With respect to its investment in private investee companies, the Fund may sell its equity holdings to third parties who may be existing shareholders. If the disposal is made at a profit, the profit will not be subject to Capital Gains Tax (CGT). The reason for this is that CGT on the sale of shares has been abolished in Nigeria. Upon the sale, the names of the new shareholders will be entered in the company’s register of members.
Where the investment is a PIPE, the SEC rules provide that a foreign investor shall divest its holdings in securities in public companies through the Nigerian Stock Exchange or on a recognised over-the-counter market with respect to shares traded on that market. Divestment of holdings in securities in any other public company shall be done through capital market operators. These operators are required to notify the SEC of the particulars of the divestment by the foreign investor within five working days of the divestment.
The Fund could also exit from private investee companies through an initial public offering (IPO). IPOs are extensively regulated by the SEC. It would be necessary to convert the investee company into a public company before the IPO is undertaken. The NSE listing rules require that the company should apply in the prescribed form for listing of its shares on the NSE. Before making the application, certain requirements must be complied with. At least 25% of the share capital of the company having a nominal value of at least N250,000 shall be made available to the public; the number of shareholders must not be less than 300 unless otherwise approved by the Council of the NSE; and the securities must be fully paid up at the time of allotment.
Conclusion
Apart from the quality of commercial decisions, the undertaking of feasibility studies of proposed target sectors and due diligence on investee companies, the success of any PEF transaction depends on a significant number of legal and governance issues under a number of regulatory regimes. PEFs must ensure that there is compliance with the laws of the place of incorporation as well as the jurisdiction where they intend to invest.

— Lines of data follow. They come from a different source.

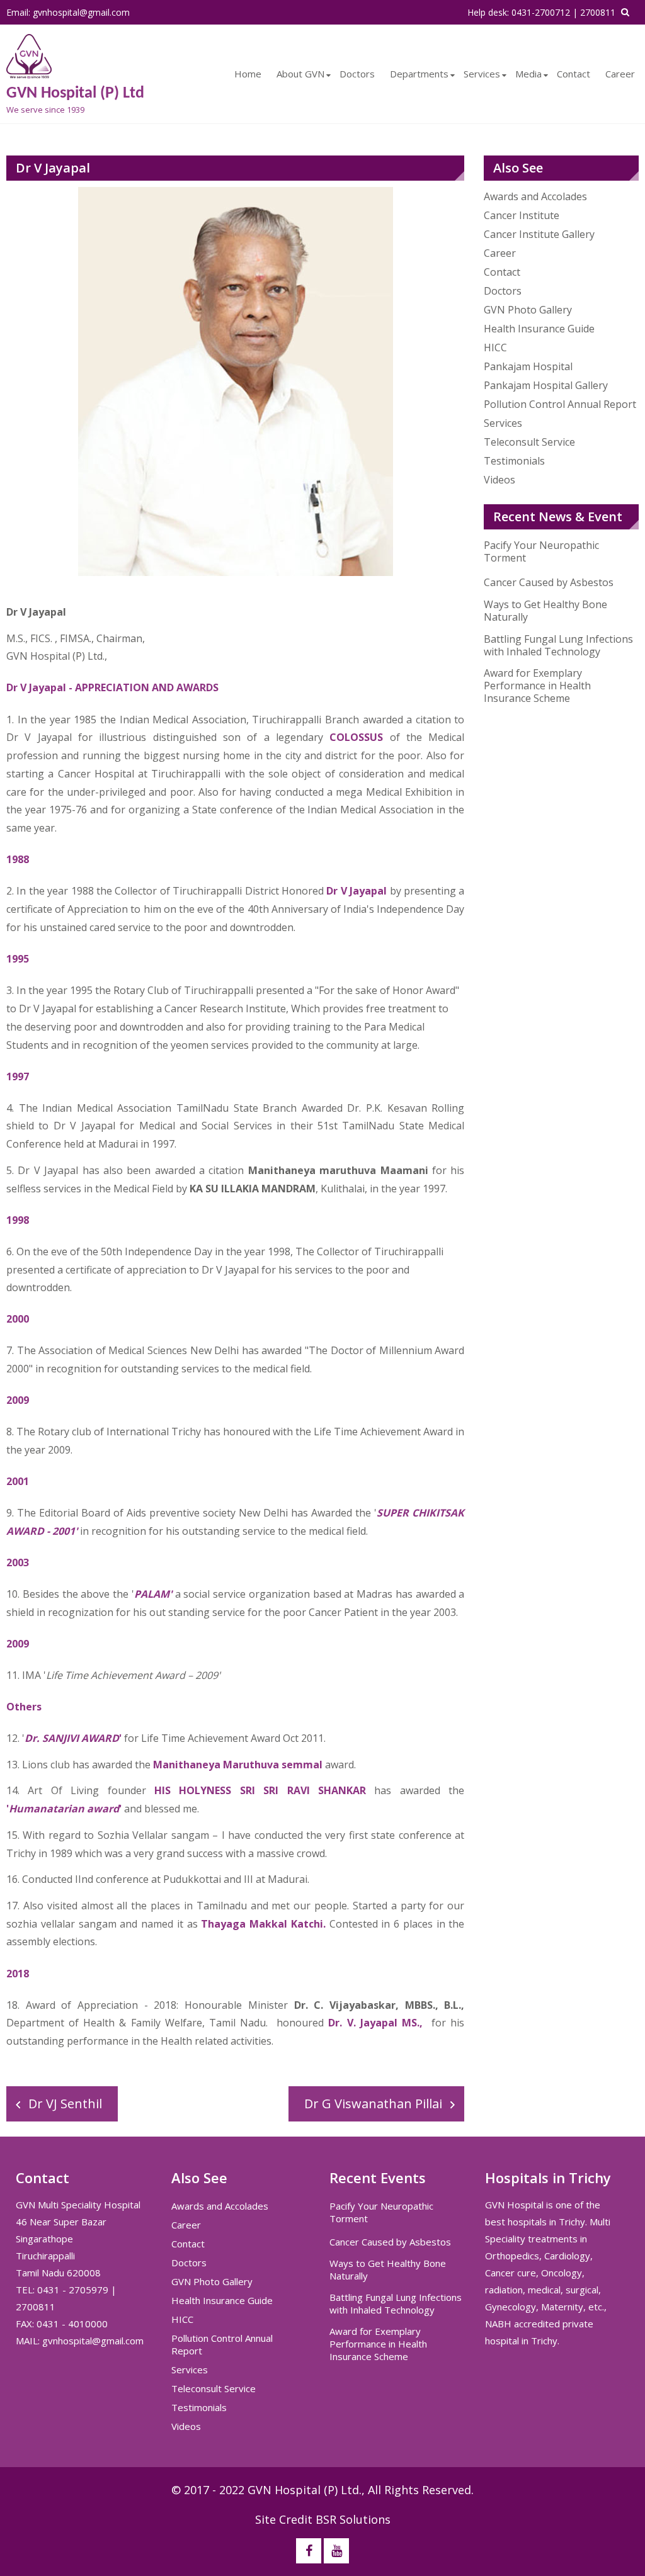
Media (528, 73)
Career (620, 73)
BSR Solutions (353, 2519)
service (259, 1531)
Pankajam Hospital (528, 366)
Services (482, 73)
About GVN (300, 73)
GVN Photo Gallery (528, 310)
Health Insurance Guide (539, 329)
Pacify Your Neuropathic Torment (541, 551)
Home (247, 73)
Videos (499, 480)
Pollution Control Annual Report (560, 404)
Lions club (46, 1764)
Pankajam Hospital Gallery (546, 385)
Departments (419, 73)
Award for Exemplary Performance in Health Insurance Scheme (537, 685)
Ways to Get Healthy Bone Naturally (545, 610)
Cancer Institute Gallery (539, 234)
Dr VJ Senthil (65, 2103)
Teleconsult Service (529, 442)
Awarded (322, 1108)
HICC (495, 347)
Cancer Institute (521, 215)
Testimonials (514, 461)
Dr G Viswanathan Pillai (373, 2103)
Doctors (357, 73)
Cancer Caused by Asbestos (549, 582)
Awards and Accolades (535, 196)
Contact (573, 73)
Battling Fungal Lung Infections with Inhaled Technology (558, 645)
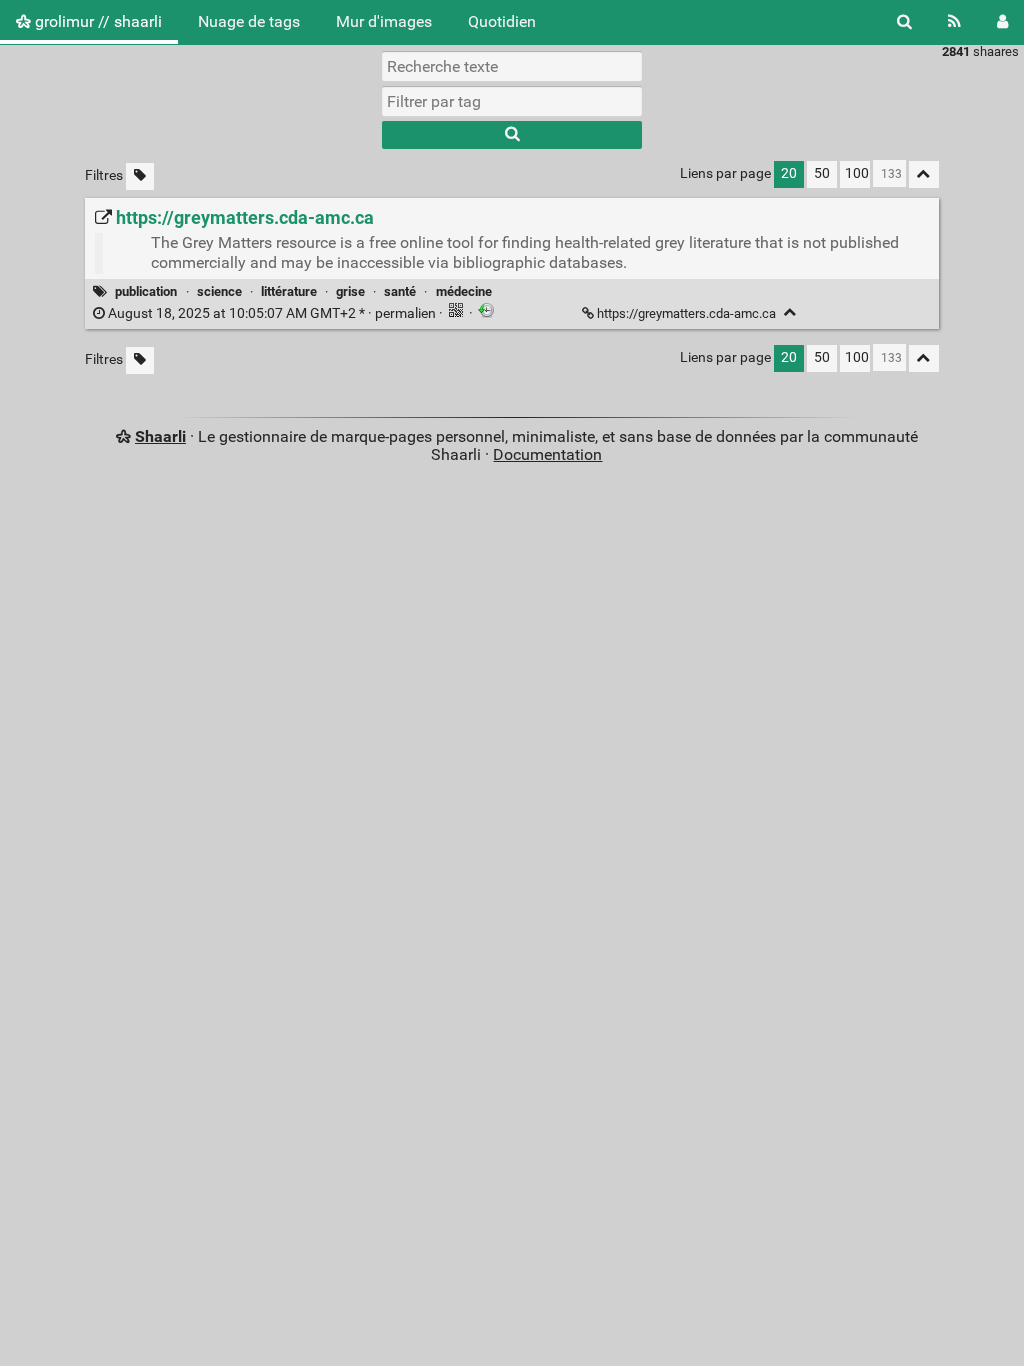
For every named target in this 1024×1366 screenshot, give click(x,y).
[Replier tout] (924, 174)
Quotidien (502, 21)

Although Nigeria’s private equity sector is not yet as vibrant as those of advanced economies, there is no doubt that the economic reforms have made the environment attractive to PEFs. The global economic downturn has certainly caused a decline in financial activities and as resilient as African markets may seem to be, they too have been affected, even though they have generally fared better than their counterparts in Europe and the Americas. The sources from which PEFs active in Nigeria, obtain funding, have not escaped the financial meltdown. With this in mind, it is foreseeable that even though there may not be a halt in private equity transactions, there will be a decrease during the current global economic downturn in the volume of deals, as PEFs struggle to obtain funding. Nevertheless, Nigeria still holds very good prospects for investments given its large untapped resources, growth potential and substantial infrastructure requirements. It is hoped that, as private equity transactions increase and the benefits (where well and equitably structured) become clearer, an even more conducive legal and tax environment will be created for the operations and establishment of PEFs in Nigeria.